> WAS ZU TUN IST:
1. Schreibe im Textauszug zum Wohnungsmarkt Rhein-Main alles von „Gemeinsam bezahlbaren Wohnraum“ bis hinunter zu „Wohnungen angemeldet. Red.“ neu und ersetze dabei „Wohnungsbauministerin“ durch „Ministerin“.
2. Wie viele neue bezahlbare Wohnungen wurden laut dem Textauszug zum Wohnungsmarkt Rhein-Main in den ersten vier Monaten dieses Jahres in Hessen angemeldet?

> TEXTAUSZUG:
= = = = = = =

Immobilienmärkte in Ballungszentren - das Beispiel Rhein-Main

Gemeinsam bezahlbaren Wohnraum schaffen

Abbildung 1: Programme und Konditionen

In Kürze wird das hessische Umweltministerium unter der Leitung von Priska Hinz die Ergebnisse der umfassenden Wohnungsbedarfsprognose vorlegen. Dann wird endlich klar sein, wie viele Wohnungen in Hessen und speziell dem Ballungsraum Rhein-Main fehlen. Die Wohnungsbauministerin erhofft sich davon wichtige Erkenntnisse für die künftigen wohnungspolitisch notwendigen Schritte. Dabei gehe es keineswegs nur um die Politik, denn der Wohnraummangel könne nur unter Beteiligung aller Akteure bekämpft werden. Von daher sind in den hessischen Förderprogrammen auch die Zuschüsse für den Bau sozialer Wohnungen erhöht worden, nicht nur die Förderung selbst. Das scheint Früchte zu tragen: Allein in den ersten vier Monaten dieses Jahres wurden in Hessen mehr als 1 500 neue bezahlbare Wohnungen angemeldet. Red.

= = = = = = =

> DATEN:
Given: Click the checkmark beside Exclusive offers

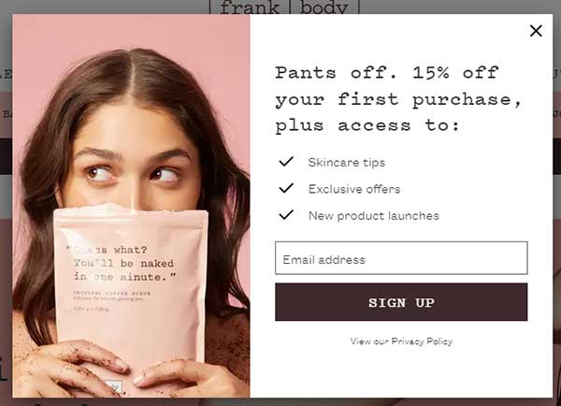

= = = = = = =

> ANTWORTEN JE AUFGABE:
1.
Gemeinsam bezahlbaren Wohnraum schaffen

Abbildung 1: Programme und Konditionen

In Kürze wird das hessische Umweltministerium unter der Leitung von Priska Hinz die Ergebnisse der umfassenden Wohnungsbedarfsprognose vorlegen. Dann wird endlich klar sein, wie viele Wohnungen in Hessen und speziell dem Ballungsraum Rhein-Main fehlen. Die Ministerin erhofft sich davon wichtige Erkenntnisse für die künftigen wohnungspolitisch notwendigen Schritte. Dabei gehe es keineswegs nur um die Politik, denn der Wohnraummangel könne nur unter Beteiligung aller Akteure bekämpft werden. Von daher sind in den hessischen Förderprogrammen auch die Zuschüsse für den Bau sozialer Wohnungen erhöht worden, nicht nur die Förderung selbst. Das scheint Früchte zu tragen: Allein in den ersten vier Monaten dieses Jahres wurden in Hessen mehr als 1 500 neue bezahlbare Wohnungen angemeldet. Red.

2. Mehr als 1 500.